New figures from Grant Thornton’s quarterly business survey of 2,500 businesses in 36 economies, the International Business Report (IBR), reveal that businesses in nine of the world’s ten largest economies have reduced their profitability expectations for the next 12 months.

The deterioration comes amid concern over the growing lack of skilled workers, which reached a record high around the world. In reaction to the shortage, a growing number of firms now plan to increase pay, creating further profitability challenges and possible inflationary pressure in the need to eventually raise product pricing.

The findings show that globally, the proportion of businesses who expect profits to increase over the coming 12 months has fallen, down from net 47% in Q2 2017 to 42% in Q3. Of the world’s ten largest economies, only Japan bucks the trend. Notably, the outlook on profits has weakened in; the US (down 10pp), China (-3pp), Germany (-25pp), the UK (-4pp), France (-2pp) and India (-15pp).

The concerns over profits come as worries about the shortage of skills gain pace. Worldwide, 38% of business leaders say this constraint now weighs on their firms. This is the highest figure ever recorded within the Grant Thornton survey and is a trend visible across most regions. The evidence suggests that a record numbers of businesses, faced with competing for skilled workers, plan to offer pay rises over the next 12 months (78%).

Globally, the overall position for business optimism is remains relatively high at +49%.  This is down 2pp on Q2, and follows five consecutive quarterly increases in business sentiment.

Francesca Lagerberg, Global Leader at Grant Thornton, commented:

“Profits are under pressure. Wage bills are firmly on the rise as businesses try to tackle the skilled worker shortage.  It’s an issue that is becoming acute. In all the years surveying businesses, this is the highest level of concern we have seen about the potentially negative impact of a lack of skilled staff on growth prospects. Companies are having to compete for skills - both to retain those they have and recruit those they need. As a result, we are seeing businesses plan to boost pay. This reflects what we are hearing from companies around the world, and firms paying staff more is almost certainly hitting the outlook on profits.

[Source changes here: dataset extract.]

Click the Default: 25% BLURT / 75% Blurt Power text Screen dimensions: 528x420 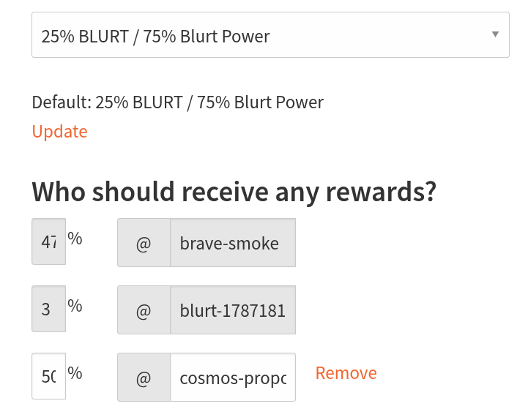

“Nine in ten of the world’s largest economies have reduced their profit outlook for the coming year. The impact will be significant and are real threat to long term growth. Diverting profits to pay staff is understandable. But it will limit firms’ ability to invest in future long-term growth through R&D or plant and machinery. Furthermore, if profits are depressed, businesses may look to increase the price of their goods and services – which creates inflationary pressure. As businesses plan for the coming months and years, it will be critical to ensure a balance so that other investments are not abandoned altogether.”

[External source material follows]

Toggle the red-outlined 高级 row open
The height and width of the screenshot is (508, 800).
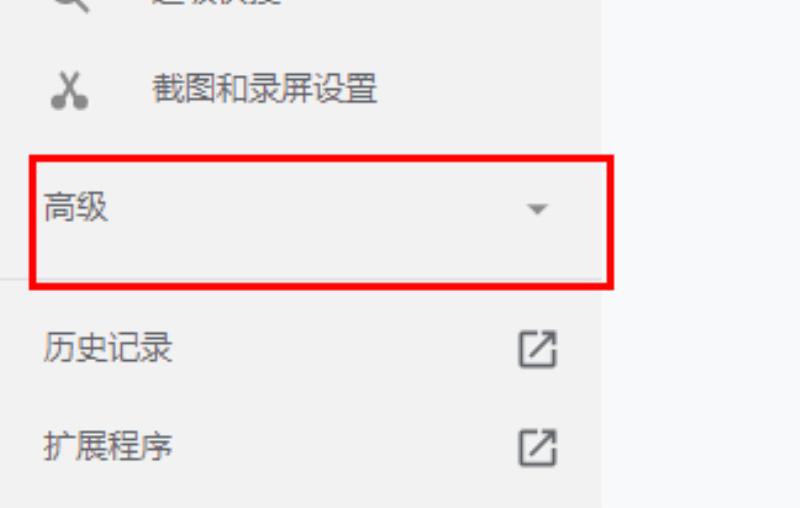[321, 222]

The IBR findings show that one of the standout falls in profitability expectations in Q3 was in the UK, where the proportion of firms expecting increased profits dropped to 39% - the lowest figure in over five years. The UK has also suffered a dramatic drop in business optimism, plummeting to its lowest figure since Q1 20013, at just 9%.

Francesca Lagerberg added:

“The trajectory for optimism in the UK is at odds with its G7 counterparts and many EU neighbours. Overall the fundamentals in the UK remain robust. But businesses hate uncertainty and there are signs that concerns over Brexit are weighing heavily on the UK’s business leaders. If clarity over Brexit timings can come soon, there is a chance for the UK to turn things round – especially with revenue and export plans remaining relatively healthy.”

Despite profit expectations dipping in the world’s two biggest economies, the IBR reveals that they are driving overall positive sentiment. Optimism among firms in the US is well above the global average at 70% in Q3, while Chinese business optimism has hit a three-year high of 52%. According to Grant Thornton, this is reflective of a surprise bounce in trade growth so far this year. The World Trade Organisation has revised its forecast for trade expansion in 2017 up to 3.6%.